▶ **Records shown**
◇ ◇ ◇ ◇

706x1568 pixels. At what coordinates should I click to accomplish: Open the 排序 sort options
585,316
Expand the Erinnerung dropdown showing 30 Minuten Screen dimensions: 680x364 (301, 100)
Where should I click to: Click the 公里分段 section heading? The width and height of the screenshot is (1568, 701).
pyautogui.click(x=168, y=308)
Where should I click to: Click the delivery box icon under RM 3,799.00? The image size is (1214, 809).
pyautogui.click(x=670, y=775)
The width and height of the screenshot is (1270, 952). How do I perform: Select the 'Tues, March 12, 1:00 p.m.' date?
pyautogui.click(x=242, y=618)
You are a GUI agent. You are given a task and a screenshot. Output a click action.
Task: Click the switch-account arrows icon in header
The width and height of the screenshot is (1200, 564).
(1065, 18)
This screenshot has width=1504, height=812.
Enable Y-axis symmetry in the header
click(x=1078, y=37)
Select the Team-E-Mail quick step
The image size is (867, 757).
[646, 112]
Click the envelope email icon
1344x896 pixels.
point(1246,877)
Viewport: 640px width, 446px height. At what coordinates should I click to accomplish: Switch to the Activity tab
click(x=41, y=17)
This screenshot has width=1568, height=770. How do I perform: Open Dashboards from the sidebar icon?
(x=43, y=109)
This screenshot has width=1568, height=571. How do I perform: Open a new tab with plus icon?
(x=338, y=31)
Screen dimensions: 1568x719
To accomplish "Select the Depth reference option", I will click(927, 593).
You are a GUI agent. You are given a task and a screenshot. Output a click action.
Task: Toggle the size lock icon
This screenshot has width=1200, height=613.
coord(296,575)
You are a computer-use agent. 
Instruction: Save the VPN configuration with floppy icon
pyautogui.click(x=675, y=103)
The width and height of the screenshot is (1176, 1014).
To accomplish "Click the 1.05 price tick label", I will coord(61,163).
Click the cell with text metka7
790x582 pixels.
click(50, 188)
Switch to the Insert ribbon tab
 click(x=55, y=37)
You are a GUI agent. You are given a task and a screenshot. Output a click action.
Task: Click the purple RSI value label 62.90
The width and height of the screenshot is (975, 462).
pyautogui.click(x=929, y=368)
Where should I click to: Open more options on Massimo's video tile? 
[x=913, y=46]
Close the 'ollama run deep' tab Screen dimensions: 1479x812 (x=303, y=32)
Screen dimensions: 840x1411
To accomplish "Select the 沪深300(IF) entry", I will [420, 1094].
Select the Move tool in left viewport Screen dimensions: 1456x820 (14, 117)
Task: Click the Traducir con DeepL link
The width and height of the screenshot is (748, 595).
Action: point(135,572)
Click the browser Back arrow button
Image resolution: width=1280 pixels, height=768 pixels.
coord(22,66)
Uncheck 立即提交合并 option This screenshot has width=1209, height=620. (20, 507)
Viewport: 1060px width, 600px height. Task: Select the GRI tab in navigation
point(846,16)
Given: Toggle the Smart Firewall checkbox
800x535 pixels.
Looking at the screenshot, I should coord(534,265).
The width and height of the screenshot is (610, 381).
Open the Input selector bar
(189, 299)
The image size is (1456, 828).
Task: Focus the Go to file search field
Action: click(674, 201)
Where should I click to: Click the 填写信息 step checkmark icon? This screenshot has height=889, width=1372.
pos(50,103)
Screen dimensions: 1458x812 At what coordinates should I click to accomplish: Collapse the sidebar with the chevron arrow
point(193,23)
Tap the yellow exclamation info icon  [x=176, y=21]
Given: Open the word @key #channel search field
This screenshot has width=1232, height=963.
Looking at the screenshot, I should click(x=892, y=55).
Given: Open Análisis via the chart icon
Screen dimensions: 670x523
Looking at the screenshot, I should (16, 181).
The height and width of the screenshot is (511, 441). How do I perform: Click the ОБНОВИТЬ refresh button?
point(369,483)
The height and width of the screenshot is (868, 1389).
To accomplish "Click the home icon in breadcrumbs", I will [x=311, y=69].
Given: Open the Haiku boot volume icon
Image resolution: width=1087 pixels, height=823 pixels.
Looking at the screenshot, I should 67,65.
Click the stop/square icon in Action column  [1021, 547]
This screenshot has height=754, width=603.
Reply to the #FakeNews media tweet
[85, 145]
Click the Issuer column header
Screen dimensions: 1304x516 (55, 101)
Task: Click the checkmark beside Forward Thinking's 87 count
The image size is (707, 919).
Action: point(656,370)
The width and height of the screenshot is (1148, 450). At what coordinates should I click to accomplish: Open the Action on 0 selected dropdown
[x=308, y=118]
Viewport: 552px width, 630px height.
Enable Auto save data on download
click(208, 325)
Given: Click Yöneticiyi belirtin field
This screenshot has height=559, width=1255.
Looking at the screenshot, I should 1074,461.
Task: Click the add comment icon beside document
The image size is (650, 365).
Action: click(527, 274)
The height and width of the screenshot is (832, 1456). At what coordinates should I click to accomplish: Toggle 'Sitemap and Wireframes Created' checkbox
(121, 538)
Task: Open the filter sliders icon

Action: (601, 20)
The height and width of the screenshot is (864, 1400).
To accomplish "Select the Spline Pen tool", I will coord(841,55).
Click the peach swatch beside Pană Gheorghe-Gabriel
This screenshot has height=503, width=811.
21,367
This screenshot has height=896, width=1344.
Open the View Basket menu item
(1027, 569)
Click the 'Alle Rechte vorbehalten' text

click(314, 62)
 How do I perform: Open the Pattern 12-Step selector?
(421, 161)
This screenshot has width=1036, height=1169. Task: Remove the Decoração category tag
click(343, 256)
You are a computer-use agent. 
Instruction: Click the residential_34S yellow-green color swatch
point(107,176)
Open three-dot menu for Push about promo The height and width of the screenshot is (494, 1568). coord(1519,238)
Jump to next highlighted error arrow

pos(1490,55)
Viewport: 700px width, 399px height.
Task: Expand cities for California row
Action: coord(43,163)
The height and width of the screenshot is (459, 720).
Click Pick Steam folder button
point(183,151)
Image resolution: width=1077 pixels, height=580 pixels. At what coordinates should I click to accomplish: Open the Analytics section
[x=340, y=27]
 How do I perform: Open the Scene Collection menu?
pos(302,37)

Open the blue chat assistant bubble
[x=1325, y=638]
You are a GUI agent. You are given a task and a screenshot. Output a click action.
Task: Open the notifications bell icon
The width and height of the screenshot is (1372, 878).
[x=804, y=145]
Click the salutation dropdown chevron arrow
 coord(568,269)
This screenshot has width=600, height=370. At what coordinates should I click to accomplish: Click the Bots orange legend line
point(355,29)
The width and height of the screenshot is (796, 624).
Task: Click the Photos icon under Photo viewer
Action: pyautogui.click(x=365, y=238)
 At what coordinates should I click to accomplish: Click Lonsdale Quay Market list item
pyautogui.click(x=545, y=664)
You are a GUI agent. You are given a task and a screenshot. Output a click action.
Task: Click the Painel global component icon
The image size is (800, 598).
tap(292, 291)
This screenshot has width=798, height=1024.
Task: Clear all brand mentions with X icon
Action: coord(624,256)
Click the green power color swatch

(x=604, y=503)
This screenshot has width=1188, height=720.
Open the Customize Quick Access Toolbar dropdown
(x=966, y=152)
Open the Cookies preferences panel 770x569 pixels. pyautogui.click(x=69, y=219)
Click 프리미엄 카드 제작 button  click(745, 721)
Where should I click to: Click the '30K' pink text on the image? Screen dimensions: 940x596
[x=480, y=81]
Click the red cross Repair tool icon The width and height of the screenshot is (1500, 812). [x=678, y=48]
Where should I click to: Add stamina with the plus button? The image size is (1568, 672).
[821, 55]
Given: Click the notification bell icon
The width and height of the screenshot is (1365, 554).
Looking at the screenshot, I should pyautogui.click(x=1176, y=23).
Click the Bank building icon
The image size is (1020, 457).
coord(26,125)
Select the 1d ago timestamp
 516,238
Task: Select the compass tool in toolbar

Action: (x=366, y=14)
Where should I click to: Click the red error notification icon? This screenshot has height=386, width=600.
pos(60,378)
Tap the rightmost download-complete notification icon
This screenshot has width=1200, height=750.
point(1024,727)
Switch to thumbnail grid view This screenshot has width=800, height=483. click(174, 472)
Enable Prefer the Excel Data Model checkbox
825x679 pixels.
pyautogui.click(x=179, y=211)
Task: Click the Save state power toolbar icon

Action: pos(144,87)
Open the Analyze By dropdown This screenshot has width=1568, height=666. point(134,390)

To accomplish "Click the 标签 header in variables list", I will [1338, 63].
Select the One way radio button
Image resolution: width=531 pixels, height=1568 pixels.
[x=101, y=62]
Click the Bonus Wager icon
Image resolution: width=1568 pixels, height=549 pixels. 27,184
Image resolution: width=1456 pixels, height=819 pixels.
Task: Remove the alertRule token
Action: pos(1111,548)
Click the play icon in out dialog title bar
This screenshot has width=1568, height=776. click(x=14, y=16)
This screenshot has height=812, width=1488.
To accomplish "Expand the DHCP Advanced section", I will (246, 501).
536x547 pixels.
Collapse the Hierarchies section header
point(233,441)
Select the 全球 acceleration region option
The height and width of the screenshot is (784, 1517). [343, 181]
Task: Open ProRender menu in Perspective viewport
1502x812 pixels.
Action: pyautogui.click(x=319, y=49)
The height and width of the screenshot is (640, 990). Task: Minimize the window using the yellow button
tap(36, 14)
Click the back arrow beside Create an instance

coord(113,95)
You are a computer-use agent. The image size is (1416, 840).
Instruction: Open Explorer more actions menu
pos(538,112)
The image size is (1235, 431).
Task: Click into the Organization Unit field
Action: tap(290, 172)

◇ ◇ ◇ ◇

▶ **Objective**
Copy the data above from its first line through the line containing "Expand the Erinnerung", inclusive, with the requests left unchanged, and multiply every coordinate in the answers by 0.4, rounding each result to a whole number with halves rounded up.

▶ **Complete response**
706x1568 pixels. At what coordinates should I click to accomplish: Open the 排序 sort options
234,126
Expand the Erinnerung dropdown showing 30 Minuten Screen dimensions: 680x364 (120, 40)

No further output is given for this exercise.